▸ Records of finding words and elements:
>>>>>
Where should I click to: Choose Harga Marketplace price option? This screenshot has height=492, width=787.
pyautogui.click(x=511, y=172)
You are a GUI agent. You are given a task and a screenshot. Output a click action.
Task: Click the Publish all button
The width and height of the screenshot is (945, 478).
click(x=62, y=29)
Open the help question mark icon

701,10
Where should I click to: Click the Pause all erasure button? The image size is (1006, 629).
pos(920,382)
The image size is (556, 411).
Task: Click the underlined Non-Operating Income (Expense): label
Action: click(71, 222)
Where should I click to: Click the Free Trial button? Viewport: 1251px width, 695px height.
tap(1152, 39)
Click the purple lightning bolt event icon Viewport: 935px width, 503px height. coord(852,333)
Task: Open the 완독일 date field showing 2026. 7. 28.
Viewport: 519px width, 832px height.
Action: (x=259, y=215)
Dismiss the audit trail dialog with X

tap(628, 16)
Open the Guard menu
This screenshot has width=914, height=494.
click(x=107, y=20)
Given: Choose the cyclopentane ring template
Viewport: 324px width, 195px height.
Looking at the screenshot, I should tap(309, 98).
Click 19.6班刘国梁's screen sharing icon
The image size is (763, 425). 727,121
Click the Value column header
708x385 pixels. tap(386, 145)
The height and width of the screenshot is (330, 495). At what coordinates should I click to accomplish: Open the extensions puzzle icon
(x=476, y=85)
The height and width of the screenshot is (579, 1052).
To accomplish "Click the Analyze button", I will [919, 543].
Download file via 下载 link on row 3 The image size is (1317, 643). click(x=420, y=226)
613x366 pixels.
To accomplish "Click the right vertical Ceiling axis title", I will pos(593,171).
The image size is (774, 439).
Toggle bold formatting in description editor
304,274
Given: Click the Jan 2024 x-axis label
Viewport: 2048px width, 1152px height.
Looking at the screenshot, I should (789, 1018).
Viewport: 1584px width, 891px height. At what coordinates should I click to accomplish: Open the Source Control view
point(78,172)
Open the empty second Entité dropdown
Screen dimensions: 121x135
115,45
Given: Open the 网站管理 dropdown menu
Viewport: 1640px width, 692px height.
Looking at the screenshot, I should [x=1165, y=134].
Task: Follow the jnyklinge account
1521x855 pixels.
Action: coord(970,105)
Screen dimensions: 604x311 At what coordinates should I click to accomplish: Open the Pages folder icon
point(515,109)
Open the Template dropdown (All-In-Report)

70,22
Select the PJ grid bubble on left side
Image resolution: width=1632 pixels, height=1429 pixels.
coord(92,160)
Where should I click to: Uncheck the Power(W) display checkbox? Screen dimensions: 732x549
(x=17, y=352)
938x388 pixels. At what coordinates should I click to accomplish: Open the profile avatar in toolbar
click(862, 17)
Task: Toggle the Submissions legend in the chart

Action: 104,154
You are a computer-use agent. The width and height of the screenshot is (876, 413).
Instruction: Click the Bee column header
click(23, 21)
<<<<<
▸ Your goal: Write out again the lines starting with the line that contains "Where should I click to: Click the Pause" and going on through the line that contains "Action: click(71, 222)", swapping "erasure" for "deletion" and leaving everything else as it is.

▸ Written reply:
Where should I click to: Click the Pause all deletion button? The image size is (1006, 629).
pos(920,382)
The image size is (556, 411).
Task: Click the underlined Non-Operating Income (Expense): label
Action: click(71, 222)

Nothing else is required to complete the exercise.